DeBerti, a YouTuber and builder who thrives on exactly this kind of provocation, also lowered the truck. He knows Raptor purists will hate it. He also knows that outrage is currency on social media, and a slammed, slick-shod Raptor R generates plenty of both.

The build is engineered for the quarter mile, not the desert, and everything about it reflects that single-minded goal. This isn’t without precedent. Back in 2022, someone bolted slicks onto a Ram 1500 TRX — the Raptor R’s now-discontinued rival — and ran a 10.922-second quarter mile at 124 mph.
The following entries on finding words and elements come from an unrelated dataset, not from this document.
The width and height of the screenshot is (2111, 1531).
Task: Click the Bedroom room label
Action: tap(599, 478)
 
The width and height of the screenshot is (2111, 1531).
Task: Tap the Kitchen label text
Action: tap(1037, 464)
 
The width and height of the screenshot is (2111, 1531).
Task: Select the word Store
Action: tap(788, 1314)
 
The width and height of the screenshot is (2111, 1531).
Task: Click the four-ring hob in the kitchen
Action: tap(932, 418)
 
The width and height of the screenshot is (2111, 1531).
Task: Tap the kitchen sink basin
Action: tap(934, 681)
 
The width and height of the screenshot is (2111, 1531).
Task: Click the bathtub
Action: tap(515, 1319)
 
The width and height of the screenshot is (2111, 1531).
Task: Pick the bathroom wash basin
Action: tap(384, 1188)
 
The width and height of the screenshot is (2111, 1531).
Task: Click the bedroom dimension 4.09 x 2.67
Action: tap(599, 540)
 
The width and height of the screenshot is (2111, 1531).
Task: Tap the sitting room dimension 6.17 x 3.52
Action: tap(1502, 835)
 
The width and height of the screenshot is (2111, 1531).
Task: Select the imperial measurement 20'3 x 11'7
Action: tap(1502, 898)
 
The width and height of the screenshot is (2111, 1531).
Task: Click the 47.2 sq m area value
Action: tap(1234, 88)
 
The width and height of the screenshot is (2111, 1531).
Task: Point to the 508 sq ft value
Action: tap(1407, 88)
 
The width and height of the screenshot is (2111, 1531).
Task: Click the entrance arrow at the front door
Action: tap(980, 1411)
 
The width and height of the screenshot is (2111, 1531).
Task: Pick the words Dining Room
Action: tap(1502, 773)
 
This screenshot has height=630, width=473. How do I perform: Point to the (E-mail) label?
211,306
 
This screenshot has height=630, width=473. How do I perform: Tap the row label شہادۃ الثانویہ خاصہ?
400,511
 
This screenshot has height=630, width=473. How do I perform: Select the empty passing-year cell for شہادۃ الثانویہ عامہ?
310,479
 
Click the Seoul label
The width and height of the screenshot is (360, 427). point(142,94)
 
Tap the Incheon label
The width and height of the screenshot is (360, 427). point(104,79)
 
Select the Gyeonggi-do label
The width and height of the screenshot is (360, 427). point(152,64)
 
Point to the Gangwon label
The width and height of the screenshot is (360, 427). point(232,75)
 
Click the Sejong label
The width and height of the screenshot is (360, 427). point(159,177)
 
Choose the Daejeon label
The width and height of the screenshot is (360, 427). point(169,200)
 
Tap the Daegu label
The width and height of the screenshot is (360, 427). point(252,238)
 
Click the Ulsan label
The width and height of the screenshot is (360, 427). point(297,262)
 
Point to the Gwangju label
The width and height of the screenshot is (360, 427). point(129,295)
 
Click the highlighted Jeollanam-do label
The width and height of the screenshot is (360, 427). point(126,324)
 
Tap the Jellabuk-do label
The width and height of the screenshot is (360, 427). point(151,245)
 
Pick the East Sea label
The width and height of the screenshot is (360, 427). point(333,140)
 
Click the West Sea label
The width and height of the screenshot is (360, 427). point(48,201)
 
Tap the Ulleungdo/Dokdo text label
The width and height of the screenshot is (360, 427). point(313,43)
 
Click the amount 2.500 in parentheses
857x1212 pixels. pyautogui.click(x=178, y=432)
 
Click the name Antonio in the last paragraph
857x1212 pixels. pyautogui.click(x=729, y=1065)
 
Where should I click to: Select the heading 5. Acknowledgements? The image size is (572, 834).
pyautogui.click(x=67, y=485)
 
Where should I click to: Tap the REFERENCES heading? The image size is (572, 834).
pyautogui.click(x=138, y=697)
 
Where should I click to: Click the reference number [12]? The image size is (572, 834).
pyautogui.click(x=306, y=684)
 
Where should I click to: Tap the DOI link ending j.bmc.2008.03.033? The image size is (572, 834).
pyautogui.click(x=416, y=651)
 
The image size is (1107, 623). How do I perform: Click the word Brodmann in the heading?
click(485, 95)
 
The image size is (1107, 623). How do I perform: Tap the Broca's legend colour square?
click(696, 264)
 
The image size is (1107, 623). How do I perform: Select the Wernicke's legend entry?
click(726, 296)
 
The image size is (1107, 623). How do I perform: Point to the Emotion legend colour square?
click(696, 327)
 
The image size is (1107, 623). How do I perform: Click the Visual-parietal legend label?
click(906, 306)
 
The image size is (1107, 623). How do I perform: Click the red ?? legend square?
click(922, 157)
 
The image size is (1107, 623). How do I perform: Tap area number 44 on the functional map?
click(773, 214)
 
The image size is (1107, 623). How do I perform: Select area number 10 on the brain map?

That truck was stock at 702 horsepower. DeBerti’s Raptor R makes more than twice that. The quarter-mile numbers, when they come, could be genuinely startling.
The deeper tension here is what trucks like the Raptor R have become versus what buyers actually do with them. Ford builds the Raptor R around a supercharged 5.2-liter V-8 making 720 horsepower from the factory, wraps it in off-road suspension, and prices it well north of $100,000. Most will never leave pavement.
The aftermarket knows this. That’s why the hottest builds right now aren’t about adding more suspension travel — they’re about drag strips, highway pulls, and clips of tire smoke. Ford killed the original F-150 Lightning — the street-performance truck — after the 2004 model year and never looked back. Ram axed the TRX in 2024.
Both companies decided the market wanted off-road theater over straight-line muscle. Builders like DeBerti are proving, loudly, that a significant audience disagrees. They want the big motor, the big truck, and the big slicks.

They want to go fast in a straight line and they don’t care if the fenders are caked in mud or not. BF Goodrich building a custom set of 39-inch slicks for a content creator’s Raptor R tells you everything about where the truck performance market is heading. The tire company makes its reputation on off-road credibility — KO2s are practically standard equipment for overlanders — but it clearly sees value in this space too.
When your customer has 1,600 horsepower and a camera crew, you find a way to make the rubber. DeBerti hasn’t posted quarter-mile times yet. But with that much power, proper traction, and a lowered center of gravity, the numbers should be violent.
A full-size pickup truck running deep into the nines — or lower — would put it in territory that embarrasses a lot of purpose-built sports cars. And it would do it while looking like nothing the Raptor’s engineers ever imagined.